Start of DATA

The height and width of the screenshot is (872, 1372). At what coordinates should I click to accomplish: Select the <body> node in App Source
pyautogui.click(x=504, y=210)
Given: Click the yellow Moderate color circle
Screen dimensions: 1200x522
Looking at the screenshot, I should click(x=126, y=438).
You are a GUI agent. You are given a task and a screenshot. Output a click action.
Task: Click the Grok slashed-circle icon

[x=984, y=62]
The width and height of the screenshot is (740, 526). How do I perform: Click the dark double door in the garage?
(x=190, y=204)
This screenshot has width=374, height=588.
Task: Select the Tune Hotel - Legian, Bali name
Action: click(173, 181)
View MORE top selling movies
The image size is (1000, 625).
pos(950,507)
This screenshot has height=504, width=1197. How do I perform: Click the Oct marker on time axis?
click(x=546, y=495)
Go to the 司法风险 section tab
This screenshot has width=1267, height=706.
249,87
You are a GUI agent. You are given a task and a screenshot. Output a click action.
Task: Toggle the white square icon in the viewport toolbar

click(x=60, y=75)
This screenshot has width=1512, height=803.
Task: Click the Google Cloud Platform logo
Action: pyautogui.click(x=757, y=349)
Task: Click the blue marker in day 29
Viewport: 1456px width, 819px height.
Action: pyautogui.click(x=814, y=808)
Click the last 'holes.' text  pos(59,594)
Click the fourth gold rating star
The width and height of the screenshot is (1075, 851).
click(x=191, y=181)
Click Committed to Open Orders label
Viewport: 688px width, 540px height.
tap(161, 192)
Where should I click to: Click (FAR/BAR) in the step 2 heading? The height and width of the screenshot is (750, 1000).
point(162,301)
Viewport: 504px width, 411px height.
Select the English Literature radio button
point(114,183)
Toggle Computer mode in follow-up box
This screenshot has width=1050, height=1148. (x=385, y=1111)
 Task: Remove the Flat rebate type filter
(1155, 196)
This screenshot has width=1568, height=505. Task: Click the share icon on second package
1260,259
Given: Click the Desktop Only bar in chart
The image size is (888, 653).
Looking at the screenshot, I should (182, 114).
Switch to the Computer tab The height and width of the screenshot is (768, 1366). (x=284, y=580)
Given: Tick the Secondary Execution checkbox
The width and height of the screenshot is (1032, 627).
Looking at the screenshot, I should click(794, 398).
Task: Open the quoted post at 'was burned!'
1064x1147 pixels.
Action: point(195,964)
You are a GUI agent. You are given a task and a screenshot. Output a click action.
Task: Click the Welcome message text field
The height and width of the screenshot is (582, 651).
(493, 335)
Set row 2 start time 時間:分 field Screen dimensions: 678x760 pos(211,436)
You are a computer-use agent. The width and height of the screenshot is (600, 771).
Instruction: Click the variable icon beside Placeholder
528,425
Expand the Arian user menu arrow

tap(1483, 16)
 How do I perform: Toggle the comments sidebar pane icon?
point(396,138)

End of DATA

» **WHAT IS BEING ASKED**
The entries above must be repeated word for word.

» **RESULT OF THE TASK**
The height and width of the screenshot is (872, 1372). At what coordinates should I click to accomplish: Select the <body> node in App Source
pyautogui.click(x=504, y=210)
Given: Click the yellow Moderate color circle
Screen dimensions: 1200x522
Looking at the screenshot, I should click(x=126, y=438).
You are a GUI agent. You are given a task and a screenshot. Output a click action.
Task: Click the Grok slashed-circle icon

[x=984, y=62]
The width and height of the screenshot is (740, 526). How do I perform: Click the dark double door in the garage?
(x=190, y=204)
This screenshot has width=374, height=588.
Task: Select the Tune Hotel - Legian, Bali name
Action: click(173, 181)
View MORE top selling movies
The image size is (1000, 625).
pos(950,507)
This screenshot has height=504, width=1197. How do I perform: Click the Oct marker on time axis?
click(x=546, y=495)
Go to the 司法风险 section tab
This screenshot has width=1267, height=706.
249,87
You are a GUI agent. You are given a task and a screenshot. Output a click action.
Task: Toggle the white square icon in the viewport toolbar

click(x=60, y=75)
This screenshot has width=1512, height=803.
Task: Click the Google Cloud Platform logo
Action: pyautogui.click(x=757, y=349)
Task: Click the blue marker in day 29
Viewport: 1456px width, 819px height.
Action: pyautogui.click(x=814, y=808)
Click the last 'holes.' text  pos(59,594)
Click the fourth gold rating star
The width and height of the screenshot is (1075, 851).
click(x=191, y=181)
Click Committed to Open Orders label
Viewport: 688px width, 540px height.
tap(161, 192)
Where should I click to: Click (FAR/BAR) in the step 2 heading? The height and width of the screenshot is (750, 1000).
point(162,301)
Viewport: 504px width, 411px height.
Select the English Literature radio button
point(114,183)
Toggle Computer mode in follow-up box
This screenshot has width=1050, height=1148. (x=385, y=1111)
 Task: Remove the Flat rebate type filter
(1155, 196)
This screenshot has width=1568, height=505. Task: Click the share icon on second package
1260,259
Given: Click the Desktop Only bar in chart
The image size is (888, 653).
Looking at the screenshot, I should (182, 114).
Switch to the Computer tab The height and width of the screenshot is (768, 1366). (x=284, y=580)
Given: Tick the Secondary Execution checkbox
The width and height of the screenshot is (1032, 627).
Looking at the screenshot, I should click(794, 398).
Task: Open the quoted post at 'was burned!'
1064x1147 pixels.
Action: point(195,964)
You are a GUI agent. You are given a task and a screenshot. Output a click action.
Task: Click the Welcome message text field
The height and width of the screenshot is (582, 651).
(493, 335)
Set row 2 start time 時間:分 field Screen dimensions: 678x760 pos(211,436)
You are a computer-use agent. The width and height of the screenshot is (600, 771).
Instruction: Click the variable icon beside Placeholder
528,425
Expand the Arian user menu arrow

tap(1483, 16)
 How do I perform: Toggle the comments sidebar pane icon?
point(396,138)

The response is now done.